Lastly, because the application was not published the public was never aware that EPO proceedings were under way (Article 128(1) EPC), and is therefore not directly affected by their outcome.
4.3 In view of the foregoing, the board concludes that the appellant must be protected in his legitimate expectation that the application he filed on 2 February 1995 was accorded that date as its filing date. He is not to be disadvantaged by EPO conduct which was misleading and partly irregular. In so finding, the board is following its established case law on the protection of legitimate expectations (see, for example, J 3/87, OJ EPO 1989, 3; J 14/94, OJ EPO 1995, 824).
The present application, now no longer pending, must therefore be accorded the filing date of 2 February 1995. This must be certified in the priority document requested.

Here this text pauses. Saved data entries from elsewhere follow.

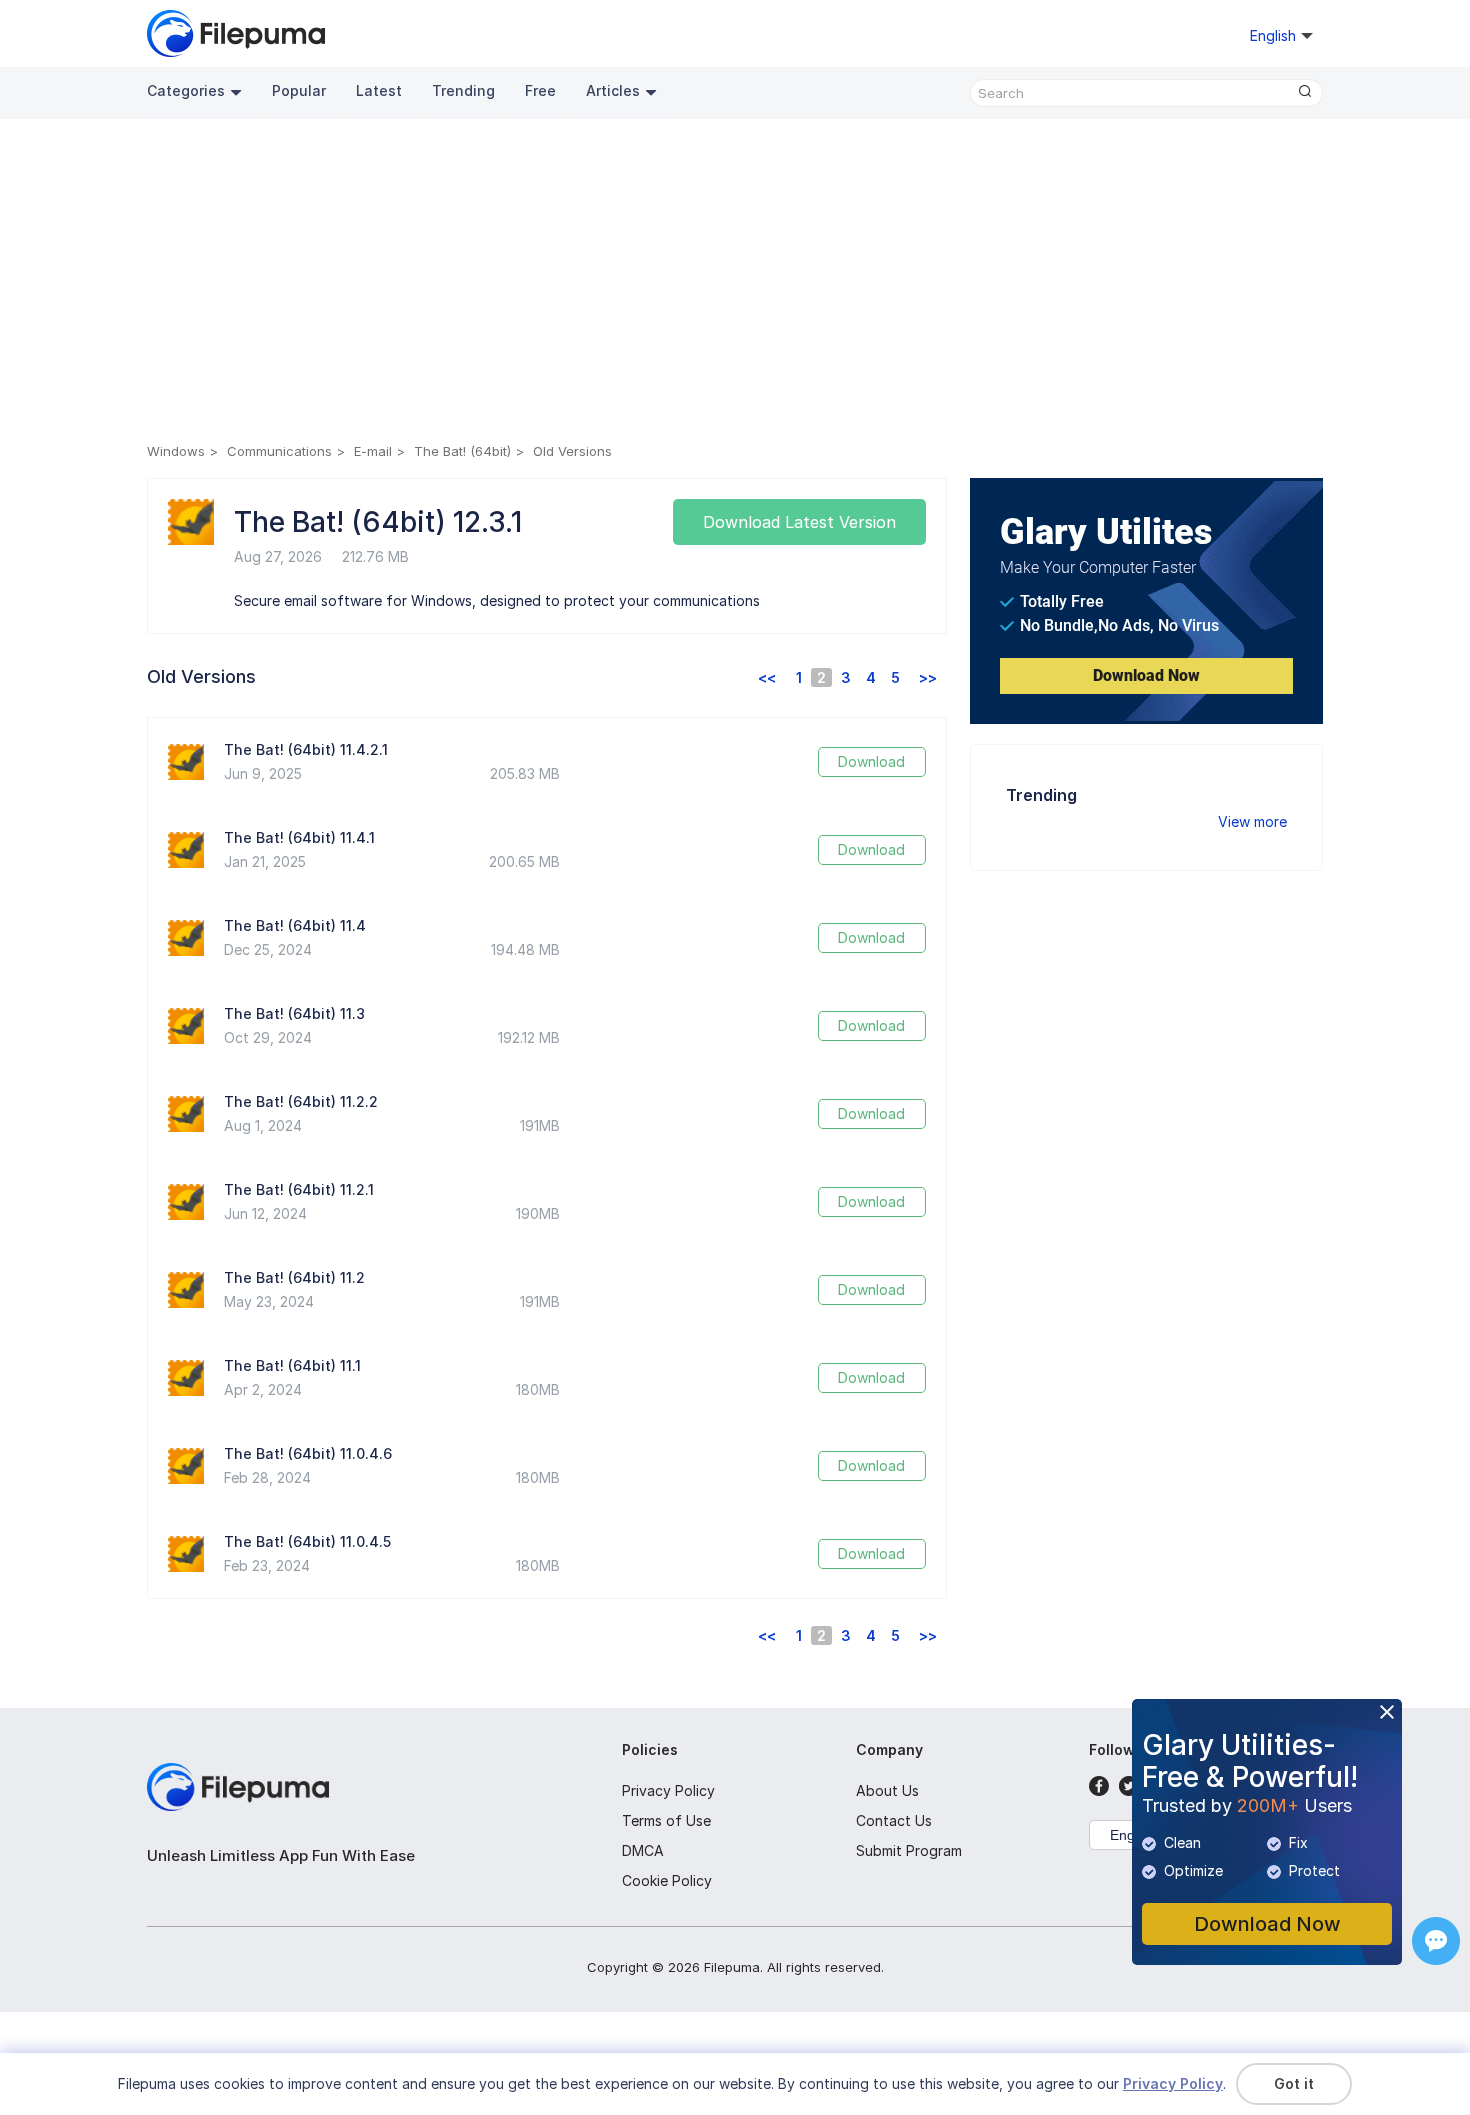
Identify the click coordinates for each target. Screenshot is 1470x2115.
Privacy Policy (668, 1790)
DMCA (643, 1850)
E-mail (373, 451)
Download (871, 761)
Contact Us (894, 1820)
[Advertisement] (735, 284)
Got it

5. Although the present appeal is being allowed inter alia because of a procedural error, equity does not require that the appeal fee be reimbursed. By filing the documents as he did, the appellant himself gave rise to the flawed procedure before the Receiving Section.
For these reasons it is decided that:
1. The contested decision is set aside.
2. European patent application No. ... , no longer pending, is accorded the filing date of 2 February 1995.
3. The case is remitted to the department of first instance for the issue of a priority document as requested by the appellant on 17 November 1995.